→ **Task goal**:
Could you repeat the listing exactly, leaving out the pictures?

→ **Materials provided**:
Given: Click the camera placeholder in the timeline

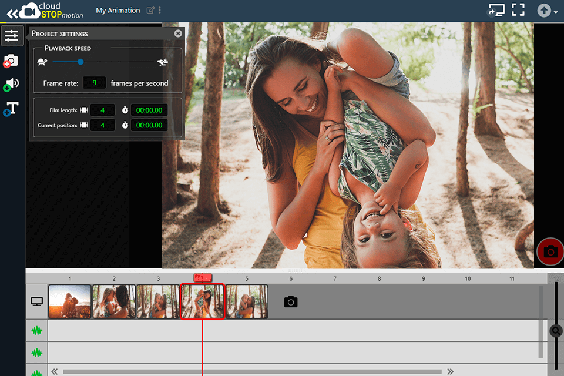Looking at the screenshot, I should point(290,302).
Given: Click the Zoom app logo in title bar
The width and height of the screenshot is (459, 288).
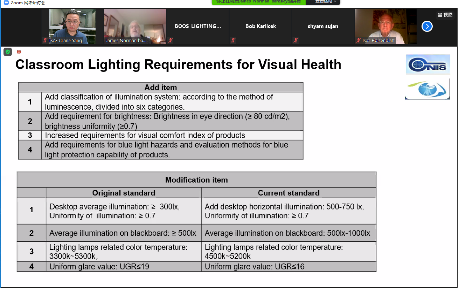Looking at the screenshot, I should pyautogui.click(x=6, y=3).
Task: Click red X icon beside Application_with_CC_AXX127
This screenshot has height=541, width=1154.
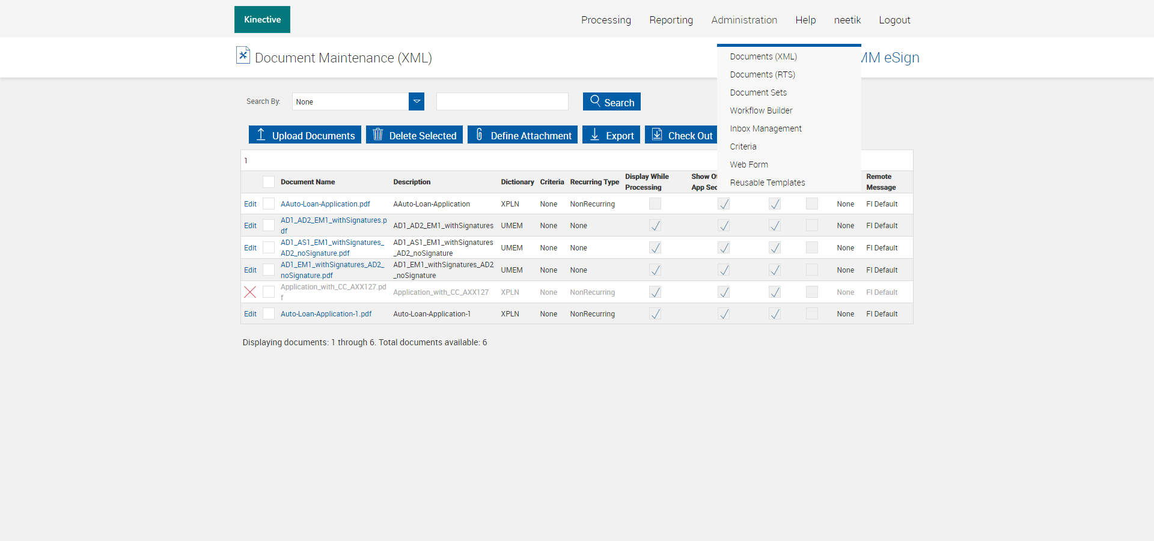Action: pos(250,292)
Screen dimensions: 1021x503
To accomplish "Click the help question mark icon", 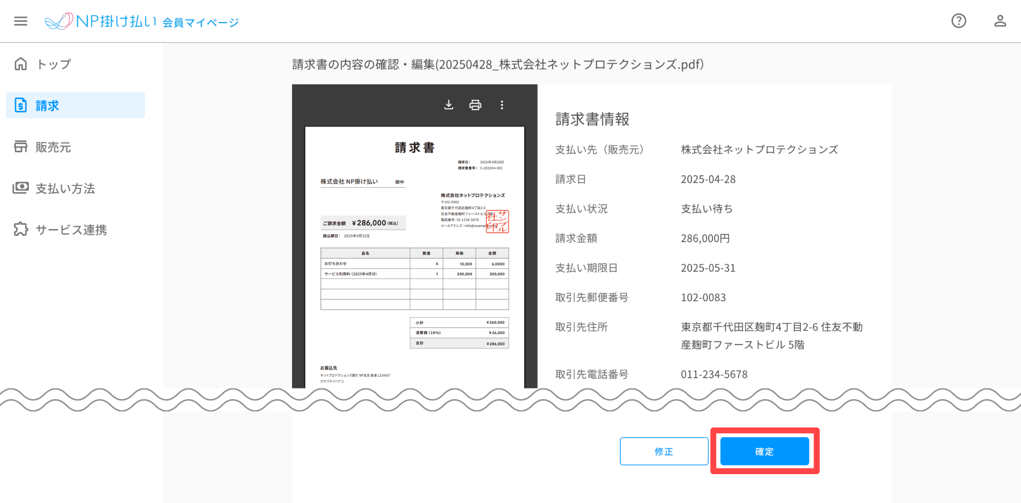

→ **Response box**:
Given: Click the camera placeholder in the timeline

Looking at the screenshot, I should point(290,302).
Given: Click the Zoom app logo in title bar
The width and height of the screenshot is (459, 288).
Looking at the screenshot, I should pyautogui.click(x=6, y=3).
Task: Click red X icon beside Application_with_CC_AXX127
This screenshot has height=541, width=1154.
Action: pos(250,292)
Screen dimensions: 1021x503
To accomplish "Click the help question mark icon", 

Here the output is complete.